┌──

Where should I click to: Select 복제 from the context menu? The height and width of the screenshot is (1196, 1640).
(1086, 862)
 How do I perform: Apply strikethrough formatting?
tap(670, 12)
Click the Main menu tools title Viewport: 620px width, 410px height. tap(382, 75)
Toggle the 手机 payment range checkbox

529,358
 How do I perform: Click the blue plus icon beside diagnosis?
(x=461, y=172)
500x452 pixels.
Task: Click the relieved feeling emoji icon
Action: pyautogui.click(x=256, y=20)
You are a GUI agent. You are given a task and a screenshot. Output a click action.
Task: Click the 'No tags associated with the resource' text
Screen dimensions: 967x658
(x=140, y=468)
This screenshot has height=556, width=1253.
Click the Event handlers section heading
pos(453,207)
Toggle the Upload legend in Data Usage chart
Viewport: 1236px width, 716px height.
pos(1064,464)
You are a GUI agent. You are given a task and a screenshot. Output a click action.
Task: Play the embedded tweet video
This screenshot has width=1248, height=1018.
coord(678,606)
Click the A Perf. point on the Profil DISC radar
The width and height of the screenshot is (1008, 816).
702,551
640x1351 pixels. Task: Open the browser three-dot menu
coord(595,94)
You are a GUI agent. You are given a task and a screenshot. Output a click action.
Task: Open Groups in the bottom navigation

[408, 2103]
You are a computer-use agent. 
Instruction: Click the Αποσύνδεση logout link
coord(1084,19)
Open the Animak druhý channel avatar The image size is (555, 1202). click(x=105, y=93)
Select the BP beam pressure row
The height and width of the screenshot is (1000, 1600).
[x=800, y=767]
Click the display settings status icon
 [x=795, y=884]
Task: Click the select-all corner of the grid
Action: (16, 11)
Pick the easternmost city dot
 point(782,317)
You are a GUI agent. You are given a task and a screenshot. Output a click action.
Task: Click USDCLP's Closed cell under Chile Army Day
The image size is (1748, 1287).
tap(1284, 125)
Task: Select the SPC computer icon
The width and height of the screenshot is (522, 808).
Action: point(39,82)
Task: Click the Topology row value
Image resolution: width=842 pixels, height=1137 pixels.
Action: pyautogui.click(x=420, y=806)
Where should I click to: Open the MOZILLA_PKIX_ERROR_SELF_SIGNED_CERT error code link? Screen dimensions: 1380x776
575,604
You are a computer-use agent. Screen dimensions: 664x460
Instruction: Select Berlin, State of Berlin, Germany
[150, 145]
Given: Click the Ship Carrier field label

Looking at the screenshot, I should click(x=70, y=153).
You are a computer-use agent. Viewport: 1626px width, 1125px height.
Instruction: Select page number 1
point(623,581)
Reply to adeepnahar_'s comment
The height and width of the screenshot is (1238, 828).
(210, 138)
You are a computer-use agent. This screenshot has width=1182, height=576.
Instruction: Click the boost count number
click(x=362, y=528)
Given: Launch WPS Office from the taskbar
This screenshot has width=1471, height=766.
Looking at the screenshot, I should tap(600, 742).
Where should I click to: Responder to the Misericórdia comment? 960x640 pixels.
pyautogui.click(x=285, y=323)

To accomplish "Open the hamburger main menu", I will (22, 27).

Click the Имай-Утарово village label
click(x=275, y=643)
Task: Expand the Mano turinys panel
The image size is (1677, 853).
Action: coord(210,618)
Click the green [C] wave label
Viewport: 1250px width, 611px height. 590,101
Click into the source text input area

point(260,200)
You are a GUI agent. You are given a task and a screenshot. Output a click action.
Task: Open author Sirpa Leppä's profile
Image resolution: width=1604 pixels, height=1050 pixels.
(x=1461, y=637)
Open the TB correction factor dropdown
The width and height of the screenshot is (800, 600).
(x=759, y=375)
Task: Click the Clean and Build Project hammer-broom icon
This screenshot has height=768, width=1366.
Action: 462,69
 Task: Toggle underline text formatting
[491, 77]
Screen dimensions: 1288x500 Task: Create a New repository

└──

ABOUT THIS TASK:
When you reach the end of the data, retype all of it exactly.

REPLY TO THE TASK:
Where should I click to: Select 복제 from the context menu? The height and width of the screenshot is (1196, 1640).
(1086, 862)
 How do I perform: Apply strikethrough formatting?
tap(670, 12)
Click the Main menu tools title Viewport: 620px width, 410px height. tap(382, 75)
Toggle the 手机 payment range checkbox

529,358
 How do I perform: Click the blue plus icon beside diagnosis?
(x=461, y=172)
500x452 pixels.
Task: Click the relieved feeling emoji icon
Action: pyautogui.click(x=256, y=20)
You are a GUI agent. You are given a task and a screenshot. Output a click action.
Task: Click the 'No tags associated with the resource' text
Screen dimensions: 967x658
(x=140, y=468)
This screenshot has height=556, width=1253.
Click the Event handlers section heading
pos(453,207)
Toggle the Upload legend in Data Usage chart
Viewport: 1236px width, 716px height.
pos(1064,464)
You are a GUI agent. You are given a task and a screenshot. Output a click action.
Task: Play the embedded tweet video
This screenshot has width=1248, height=1018.
coord(678,606)
Click the A Perf. point on the Profil DISC radar
The width and height of the screenshot is (1008, 816).
702,551
640x1351 pixels. Task: Open the browser three-dot menu
coord(595,94)
You are a GUI agent. You are given a task and a screenshot. Output a click action.
Task: Open Groups in the bottom navigation

[408, 2103]
You are a computer-use agent. 
Instruction: Click the Αποσύνδεση logout link
coord(1084,19)
Open the Animak druhý channel avatar The image size is (555, 1202). click(x=105, y=93)
Select the BP beam pressure row
The height and width of the screenshot is (1000, 1600).
[x=800, y=767]
Click the display settings status icon
 [x=795, y=884]
Task: Click the select-all corner of the grid
Action: (16, 11)
Pick the easternmost city dot
 point(782,317)
You are a GUI agent. You are given a task and a screenshot. Output a click action.
Task: Click USDCLP's Closed cell under Chile Army Day
The image size is (1748, 1287).
tap(1284, 125)
Task: Select the SPC computer icon
The width and height of the screenshot is (522, 808).
Action: point(39,82)
Task: Click the Topology row value
Image resolution: width=842 pixels, height=1137 pixels.
Action: pyautogui.click(x=420, y=806)
Where should I click to: Open the MOZILLA_PKIX_ERROR_SELF_SIGNED_CERT error code link? Screen dimensions: 1380x776
575,604
You are a computer-use agent. Screen dimensions: 664x460
Instruction: Select Berlin, State of Berlin, Germany
[150, 145]
Given: Click the Ship Carrier field label

Looking at the screenshot, I should click(x=70, y=153).
You are a computer-use agent. Viewport: 1626px width, 1125px height.
Instruction: Select page number 1
point(623,581)
Reply to adeepnahar_'s comment
The height and width of the screenshot is (1238, 828).
(210, 138)
You are a computer-use agent. This screenshot has width=1182, height=576.
Instruction: Click the boost count number
click(x=362, y=528)
Given: Launch WPS Office from the taskbar
This screenshot has width=1471, height=766.
Looking at the screenshot, I should tap(600, 742).
Where should I click to: Responder to the Misericórdia comment? 960x640 pixels.
pyautogui.click(x=285, y=323)

To accomplish "Open the hamburger main menu", I will (22, 27).

Click the Имай-Утарово village label
click(x=275, y=643)
Task: Expand the Mano turinys panel
The image size is (1677, 853).
Action: coord(210,618)
Click the green [C] wave label
Viewport: 1250px width, 611px height. 590,101
Click into the source text input area

point(260,200)
You are a GUI agent. You are given a task and a screenshot. Output a click action.
Task: Open author Sirpa Leppä's profile
Image resolution: width=1604 pixels, height=1050 pixels.
(x=1461, y=637)
Open the TB correction factor dropdown
The width and height of the screenshot is (800, 600).
(x=759, y=375)
Task: Click the Clean and Build Project hammer-broom icon
This screenshot has height=768, width=1366.
Action: 462,69
 Task: Toggle underline text formatting
[491, 77]
Screen dimensions: 1288x500 Task: Create a New repository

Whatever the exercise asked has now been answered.